Other common threats to the organization, such as crawlers, zero-day attacks, analysis, sniffing, data tampering, unauthorized access, sensitive information leakage, application-layer DDoS attack protection, remote malicious inclusion, hotlinking, scanning, etc.

Other management and auditing functions, such as security configuration, log analysis, report statistics, etc.

Some of the common features of a web application firewall are as follows. Patching web security vulnerabilities is the biggest headache for web application developers, and no one knows what kind of vulnerabilities will appear in the next second and what kind of harm will be brought to web applications. Now the WAF can do the work for us - with comprehensive vulnerability information, the WAF can block the vulnerability in less than an hour.

Of course, this way of masking vulnerabilities is not perfect, and not installing the corresponding patch is a security threat in itself, but in the absence of a choice, any protection is better than no protection at all.

Note: The principle of timely patching can be better suited for XML-based applications where the communication protocols are prescriptive. )

Rule-based protection and anomaly-based protection.

Rule-based protection provides security rules for a variety of web applications, and WAF producers maintain this rule base and update it from time to time.
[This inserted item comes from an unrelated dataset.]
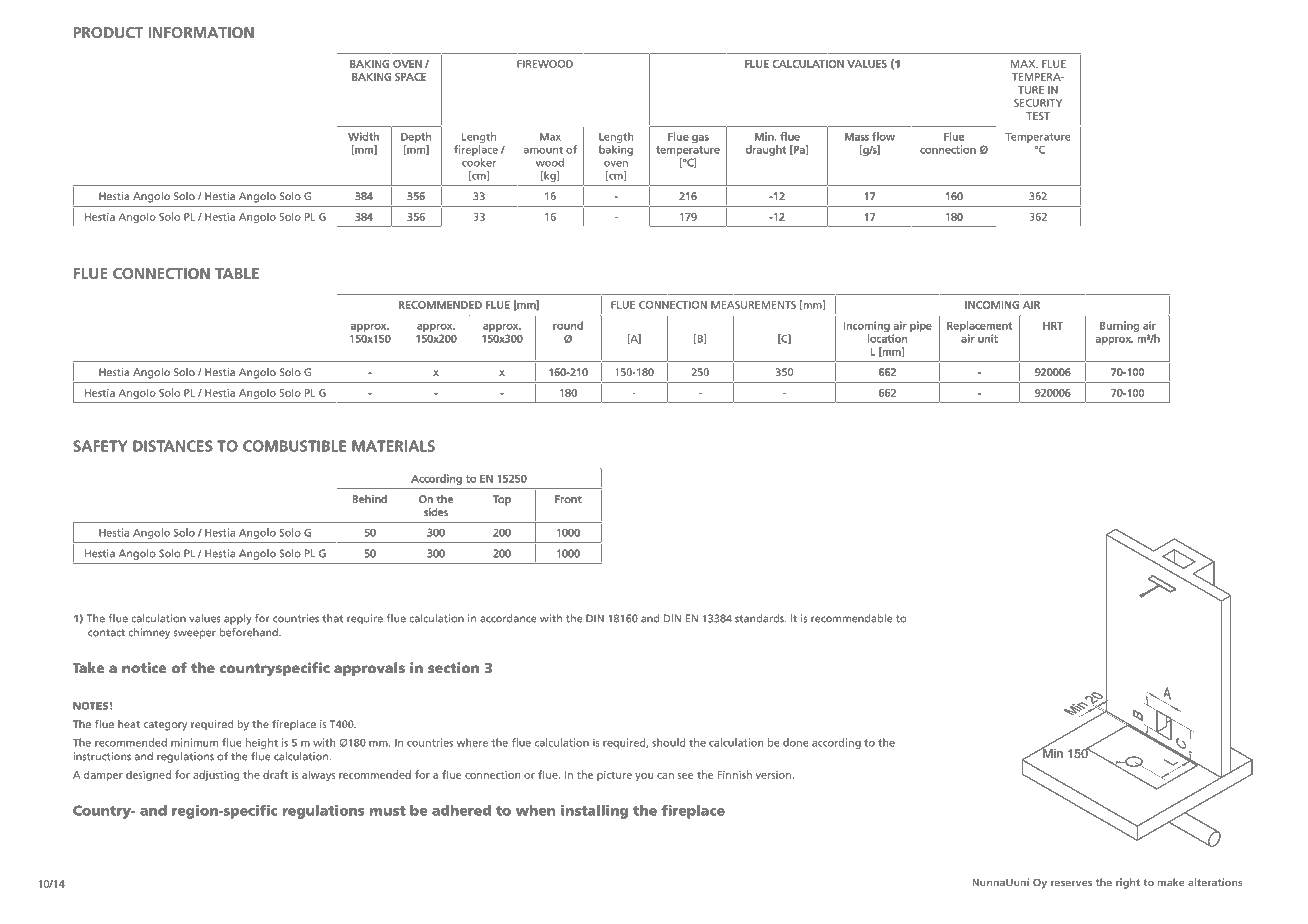 The width and height of the document is (1308, 924). I want to click on apply, so click(238, 619).
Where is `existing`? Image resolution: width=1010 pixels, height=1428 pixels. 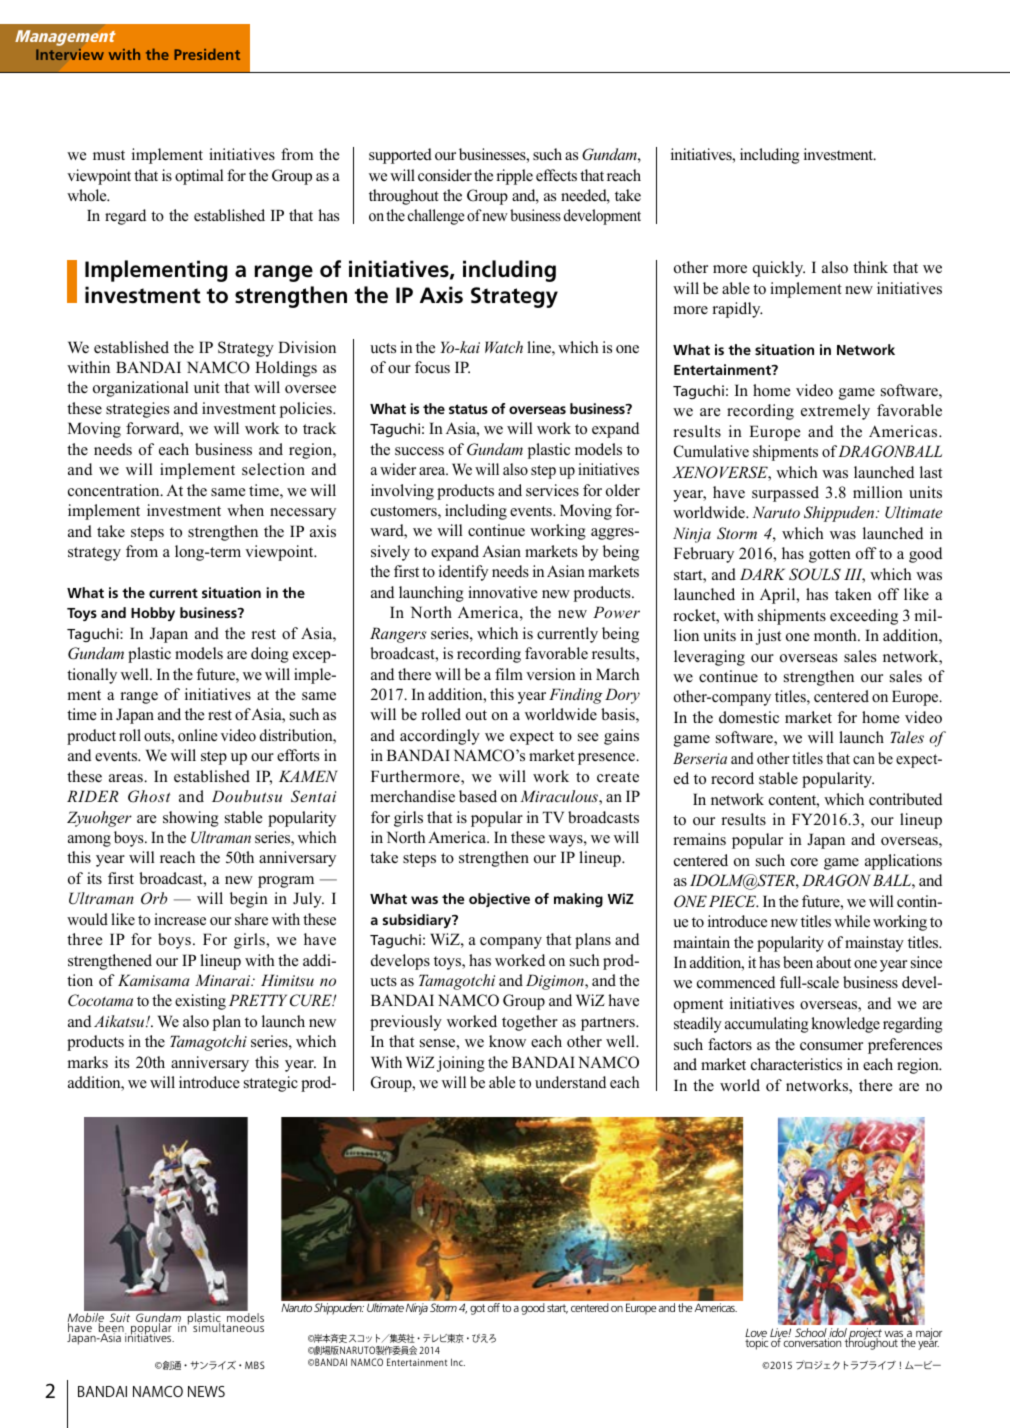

Users can follow these rules to detect all aspects of the app. Other products can build models based on legitimate application data and use this as a basis to determine anomalies in application data.

However, this requires a very thorough understanding of the user's enterprise application, which is very difficult in reality. WAF also has a number of security enhancements that can be used to address the problem of web programmers placing too much trust in input data. For example:

Hidden form field protection, anti-intrusion evasion technology, response monitoring, and information leakage protection.